Sécurité routière : 38 morts en une semaine dans les villes
La DGSN rapporte 38 décès et 2 002 accidents urbains en une semaine. Pour toi qui conduis au Maroc, la vigilance est maximale.
En 10 secondes : La DGSN rapporte 38 décès et 2 002 accidents urbains en une semaine. Pour toi qui conduis au Maroc, la vigilance est maximale.
Quel est le bilan des accidents urbains selon la DGSN ?
Trente-huit personnes ont perdu la vie et 2 867 autres ont été blessées, dont 157 grièvement, lors de 2 002 accidents de la circulation survenus en périmètre urbain entre le 25 et le 31 mai, selon Hespress.
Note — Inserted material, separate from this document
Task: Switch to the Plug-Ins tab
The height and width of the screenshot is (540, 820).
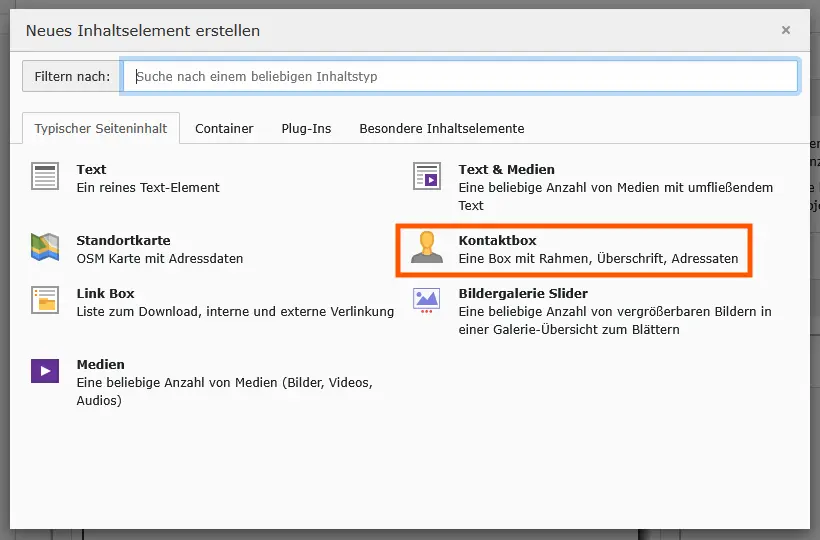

Ce bilan alarmant souligne la dangerosité des trajets à l’intérieur des villes marocaines, même sur de courtes distances.
La diversité des blessures et le nombre élevé de collisions montrent que le risque est omniprésent, quel que soit le type de véhicule. La DGSN a enregistré une fréquence d’accidents presque quotidienne, confirmant que la circulation urbaine reste l’un des points noirs de la sécurité routière nationale.
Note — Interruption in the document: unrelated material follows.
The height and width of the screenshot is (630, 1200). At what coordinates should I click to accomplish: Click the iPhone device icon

Pour toi qui reviens au pays pour les vacances ou qui y résides, ces chiffres rappellent que la conduite en ville demande une concentration totale. La densité du trafic et l’imprévisibilité des usagers augmentent drastiquement les risques de collision.
Quelles sont les causes principales de ces drames ?
L’inadvertance des conducteurs, le non-respect de la priorité et l’excès de vitesse figurent en tête des causes, d’après la même source. S’y ajoutent le non-respect des distances de sécurité, la perte de maîtrise du véhicule, la circulation en sens interdit et le franchissement des feux rouges. Plus grave encore, la conduite en état d’ébriété est explicitement citée comme l’un des facteurs déclencheurs.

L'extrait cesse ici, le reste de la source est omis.